The case principally relied upon by Norair, J. S. & H. Construction Co. v. Richmond County Hospital Authority, 473 F.2d 212 (5th Cir. 1973), does not command a different result. J. S. & H. involved an arbitration clause, not an administrative disputes procedure. The Fifth Circuit expressly relied upon the congressional policies favoring arbitration expressed in the Federal Arbitration Act, 9 U.S.C. §§ 1-14 (1970). Moreover, the Fifth Circuit noted that the arbitration clause there in issue provided for pursuit of a claim by the subcontractor against the prime contractor, in contrast to the Miller Act cases where the administrative procedure provides only for claims against the government agency. The contract in our present case is a standard form United States government contract virtually identical to those used in cases subject to the Miller Act, and the prescribed administrative disputes procedure is the same. As under the Miller Act, no means is provided for resolving Noralco's several claims against Norair that cannot be "passed through" to WMATA. Thus, neither of the considerations that led to the result in J. S. & H. is applicable here.

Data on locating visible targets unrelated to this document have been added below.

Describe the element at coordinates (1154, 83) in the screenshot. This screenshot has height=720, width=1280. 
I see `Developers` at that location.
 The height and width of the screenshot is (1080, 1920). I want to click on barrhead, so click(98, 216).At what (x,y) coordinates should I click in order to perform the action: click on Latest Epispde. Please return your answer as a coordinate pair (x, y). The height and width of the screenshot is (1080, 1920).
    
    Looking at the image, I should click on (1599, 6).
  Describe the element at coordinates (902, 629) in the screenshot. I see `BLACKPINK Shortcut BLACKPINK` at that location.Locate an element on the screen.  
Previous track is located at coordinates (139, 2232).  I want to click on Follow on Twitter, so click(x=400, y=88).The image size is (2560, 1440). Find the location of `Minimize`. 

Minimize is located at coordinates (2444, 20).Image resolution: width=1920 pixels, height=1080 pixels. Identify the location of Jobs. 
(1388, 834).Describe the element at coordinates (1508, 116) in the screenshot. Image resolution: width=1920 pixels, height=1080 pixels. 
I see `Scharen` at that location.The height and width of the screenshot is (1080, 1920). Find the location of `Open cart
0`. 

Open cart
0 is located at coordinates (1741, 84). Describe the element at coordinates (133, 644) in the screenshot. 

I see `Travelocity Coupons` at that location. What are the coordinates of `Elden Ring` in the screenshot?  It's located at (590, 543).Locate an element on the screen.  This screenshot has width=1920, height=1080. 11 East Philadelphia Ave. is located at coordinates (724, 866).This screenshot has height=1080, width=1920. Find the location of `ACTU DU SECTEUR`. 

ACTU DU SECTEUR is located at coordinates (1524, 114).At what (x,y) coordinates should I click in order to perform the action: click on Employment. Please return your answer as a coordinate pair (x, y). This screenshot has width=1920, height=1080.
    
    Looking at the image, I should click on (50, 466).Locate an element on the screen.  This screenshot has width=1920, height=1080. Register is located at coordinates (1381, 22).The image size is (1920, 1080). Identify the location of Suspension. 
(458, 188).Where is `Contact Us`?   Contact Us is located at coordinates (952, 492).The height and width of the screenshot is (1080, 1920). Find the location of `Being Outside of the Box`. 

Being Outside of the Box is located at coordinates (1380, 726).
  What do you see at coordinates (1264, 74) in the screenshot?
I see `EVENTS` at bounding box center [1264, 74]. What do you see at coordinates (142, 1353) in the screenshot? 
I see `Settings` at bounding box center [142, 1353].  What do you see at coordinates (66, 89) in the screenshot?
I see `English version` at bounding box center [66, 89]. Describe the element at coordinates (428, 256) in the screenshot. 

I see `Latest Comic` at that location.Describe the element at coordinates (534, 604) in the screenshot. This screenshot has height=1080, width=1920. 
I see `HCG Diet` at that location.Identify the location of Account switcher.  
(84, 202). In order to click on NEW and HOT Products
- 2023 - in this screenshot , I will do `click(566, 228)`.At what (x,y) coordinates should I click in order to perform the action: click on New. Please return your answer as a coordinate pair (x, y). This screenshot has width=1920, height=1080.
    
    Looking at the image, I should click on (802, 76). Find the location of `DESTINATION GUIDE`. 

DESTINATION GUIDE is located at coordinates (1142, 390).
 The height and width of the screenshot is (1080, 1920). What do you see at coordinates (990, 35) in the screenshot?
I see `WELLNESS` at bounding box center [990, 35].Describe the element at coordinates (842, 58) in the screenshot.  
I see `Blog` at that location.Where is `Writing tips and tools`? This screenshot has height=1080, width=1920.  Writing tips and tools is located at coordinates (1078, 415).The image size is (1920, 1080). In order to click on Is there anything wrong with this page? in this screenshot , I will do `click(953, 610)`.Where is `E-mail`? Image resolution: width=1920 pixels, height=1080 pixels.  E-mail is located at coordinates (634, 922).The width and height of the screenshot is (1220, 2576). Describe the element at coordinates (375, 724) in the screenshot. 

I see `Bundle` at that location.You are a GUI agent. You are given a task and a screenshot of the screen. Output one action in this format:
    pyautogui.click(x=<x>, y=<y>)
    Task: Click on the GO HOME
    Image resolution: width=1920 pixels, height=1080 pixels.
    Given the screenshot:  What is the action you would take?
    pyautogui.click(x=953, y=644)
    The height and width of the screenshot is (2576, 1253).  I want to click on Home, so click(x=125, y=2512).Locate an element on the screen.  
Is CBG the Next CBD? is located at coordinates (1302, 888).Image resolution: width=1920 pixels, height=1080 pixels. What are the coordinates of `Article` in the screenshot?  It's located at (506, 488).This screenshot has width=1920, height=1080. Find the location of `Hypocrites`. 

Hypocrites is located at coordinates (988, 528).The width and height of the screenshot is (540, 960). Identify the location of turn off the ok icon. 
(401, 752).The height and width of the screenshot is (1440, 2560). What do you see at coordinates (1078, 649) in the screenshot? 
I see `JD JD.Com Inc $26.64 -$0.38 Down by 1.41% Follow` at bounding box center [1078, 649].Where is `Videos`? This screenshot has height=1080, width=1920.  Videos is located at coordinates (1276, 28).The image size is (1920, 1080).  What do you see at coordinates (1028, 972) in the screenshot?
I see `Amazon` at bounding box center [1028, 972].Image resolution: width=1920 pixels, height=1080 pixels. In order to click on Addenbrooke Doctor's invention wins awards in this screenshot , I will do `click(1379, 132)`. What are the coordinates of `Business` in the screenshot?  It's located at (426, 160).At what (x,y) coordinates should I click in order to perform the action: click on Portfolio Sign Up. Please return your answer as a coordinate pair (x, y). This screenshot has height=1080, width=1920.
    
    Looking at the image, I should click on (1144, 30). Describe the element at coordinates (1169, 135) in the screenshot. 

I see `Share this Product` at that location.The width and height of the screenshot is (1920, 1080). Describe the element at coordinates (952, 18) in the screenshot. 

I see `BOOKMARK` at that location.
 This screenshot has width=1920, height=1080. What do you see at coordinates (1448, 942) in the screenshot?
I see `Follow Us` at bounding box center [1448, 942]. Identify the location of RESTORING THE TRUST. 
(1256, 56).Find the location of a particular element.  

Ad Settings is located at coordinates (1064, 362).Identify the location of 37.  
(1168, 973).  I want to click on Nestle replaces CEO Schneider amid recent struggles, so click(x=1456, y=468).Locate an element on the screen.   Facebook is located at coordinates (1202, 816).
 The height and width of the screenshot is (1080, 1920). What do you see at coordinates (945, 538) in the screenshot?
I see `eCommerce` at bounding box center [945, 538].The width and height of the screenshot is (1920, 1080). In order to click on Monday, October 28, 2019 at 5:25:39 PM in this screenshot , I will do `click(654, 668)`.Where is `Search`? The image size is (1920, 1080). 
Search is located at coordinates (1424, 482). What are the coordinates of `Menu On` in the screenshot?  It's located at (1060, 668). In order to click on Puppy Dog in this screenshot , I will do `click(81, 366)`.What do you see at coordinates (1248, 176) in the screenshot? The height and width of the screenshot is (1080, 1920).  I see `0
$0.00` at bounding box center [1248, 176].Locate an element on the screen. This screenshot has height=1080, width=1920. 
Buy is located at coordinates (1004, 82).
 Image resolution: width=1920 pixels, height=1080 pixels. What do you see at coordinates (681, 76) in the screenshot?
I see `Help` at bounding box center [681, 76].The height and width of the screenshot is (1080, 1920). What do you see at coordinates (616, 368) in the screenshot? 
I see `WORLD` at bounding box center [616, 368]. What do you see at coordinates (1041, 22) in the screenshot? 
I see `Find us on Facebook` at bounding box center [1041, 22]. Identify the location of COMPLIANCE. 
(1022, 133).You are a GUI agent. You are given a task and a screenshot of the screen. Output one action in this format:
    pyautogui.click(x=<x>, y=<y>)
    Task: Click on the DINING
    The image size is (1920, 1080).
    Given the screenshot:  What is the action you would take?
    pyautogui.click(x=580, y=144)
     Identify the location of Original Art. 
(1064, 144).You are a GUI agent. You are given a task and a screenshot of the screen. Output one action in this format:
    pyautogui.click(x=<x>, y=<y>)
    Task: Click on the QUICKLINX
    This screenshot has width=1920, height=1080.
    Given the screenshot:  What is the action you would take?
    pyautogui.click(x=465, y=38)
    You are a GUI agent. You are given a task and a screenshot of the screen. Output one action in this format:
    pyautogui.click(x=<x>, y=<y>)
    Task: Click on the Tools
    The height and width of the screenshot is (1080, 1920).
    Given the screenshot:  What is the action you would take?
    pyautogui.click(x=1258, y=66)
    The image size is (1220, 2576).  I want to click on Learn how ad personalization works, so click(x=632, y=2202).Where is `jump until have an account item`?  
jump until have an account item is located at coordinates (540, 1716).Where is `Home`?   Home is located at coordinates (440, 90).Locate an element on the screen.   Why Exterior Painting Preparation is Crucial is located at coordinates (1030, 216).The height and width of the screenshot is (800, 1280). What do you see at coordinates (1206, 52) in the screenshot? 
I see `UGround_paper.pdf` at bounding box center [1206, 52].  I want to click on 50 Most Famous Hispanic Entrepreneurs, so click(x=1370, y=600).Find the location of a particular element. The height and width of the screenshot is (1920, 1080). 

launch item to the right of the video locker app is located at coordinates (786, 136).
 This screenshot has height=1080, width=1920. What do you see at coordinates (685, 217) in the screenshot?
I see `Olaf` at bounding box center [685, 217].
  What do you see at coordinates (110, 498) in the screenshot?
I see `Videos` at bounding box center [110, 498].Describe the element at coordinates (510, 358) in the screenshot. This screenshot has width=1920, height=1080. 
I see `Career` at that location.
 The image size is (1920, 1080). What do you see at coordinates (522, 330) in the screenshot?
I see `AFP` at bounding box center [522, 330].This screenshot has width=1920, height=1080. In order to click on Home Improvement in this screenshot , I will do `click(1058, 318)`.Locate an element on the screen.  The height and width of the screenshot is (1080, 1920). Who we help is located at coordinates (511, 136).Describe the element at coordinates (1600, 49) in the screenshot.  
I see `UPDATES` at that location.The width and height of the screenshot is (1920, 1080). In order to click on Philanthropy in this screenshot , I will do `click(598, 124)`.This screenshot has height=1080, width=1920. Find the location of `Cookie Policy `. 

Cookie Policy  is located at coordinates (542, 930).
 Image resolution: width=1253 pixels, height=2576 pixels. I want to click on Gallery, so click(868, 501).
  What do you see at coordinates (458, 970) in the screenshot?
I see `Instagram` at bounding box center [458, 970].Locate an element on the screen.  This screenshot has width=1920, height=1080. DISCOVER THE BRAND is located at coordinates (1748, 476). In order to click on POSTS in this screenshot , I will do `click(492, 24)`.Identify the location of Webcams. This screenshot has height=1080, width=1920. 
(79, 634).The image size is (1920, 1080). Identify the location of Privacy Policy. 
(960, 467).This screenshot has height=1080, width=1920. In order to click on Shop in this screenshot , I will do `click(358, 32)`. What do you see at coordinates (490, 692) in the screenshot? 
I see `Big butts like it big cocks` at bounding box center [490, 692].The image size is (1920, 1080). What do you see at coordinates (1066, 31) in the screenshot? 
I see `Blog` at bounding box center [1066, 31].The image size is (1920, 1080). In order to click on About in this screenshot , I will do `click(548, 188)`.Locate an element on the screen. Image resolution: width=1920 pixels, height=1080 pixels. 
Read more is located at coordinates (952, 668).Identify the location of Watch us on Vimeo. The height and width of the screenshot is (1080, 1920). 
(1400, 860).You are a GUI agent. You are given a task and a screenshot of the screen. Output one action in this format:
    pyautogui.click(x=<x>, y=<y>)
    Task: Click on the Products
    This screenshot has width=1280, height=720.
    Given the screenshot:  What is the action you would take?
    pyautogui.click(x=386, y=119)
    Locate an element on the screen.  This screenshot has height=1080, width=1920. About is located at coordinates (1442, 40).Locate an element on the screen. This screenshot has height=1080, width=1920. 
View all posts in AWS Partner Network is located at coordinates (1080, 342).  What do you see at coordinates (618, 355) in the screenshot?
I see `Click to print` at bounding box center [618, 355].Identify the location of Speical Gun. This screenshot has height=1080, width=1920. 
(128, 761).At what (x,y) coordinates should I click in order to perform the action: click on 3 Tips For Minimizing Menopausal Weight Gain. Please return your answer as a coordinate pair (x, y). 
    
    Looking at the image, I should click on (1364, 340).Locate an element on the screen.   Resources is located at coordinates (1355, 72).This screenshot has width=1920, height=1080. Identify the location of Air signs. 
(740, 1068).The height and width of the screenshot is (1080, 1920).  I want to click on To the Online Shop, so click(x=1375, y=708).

Norair also relies on an unpublished per curiam decision of the Fourth Circuit, United States and/or Washington Metropolitan Area Transit Authority v. Maryland Casualty Co., 530 F.2d 971 (4th Cir. 1975), summarily reversing the denial of a stay pending completion of administrative dispute procedures under a WMATA contract. The Fourth Circuit did not reach the question of the extent to which a subcontractor was bound by the prime contract disputes clause, but instead held, without citation of authority, that for reasons of judicial economy the district court "should have" granted the requested stay. In the present case the district court concluded that the disputes clause did not bind the subcontractor, and we do not find that it abused its discretion in refusing the stay. To the extent that the Maryland Casualty decision may be to the contrary, we decline to follow it.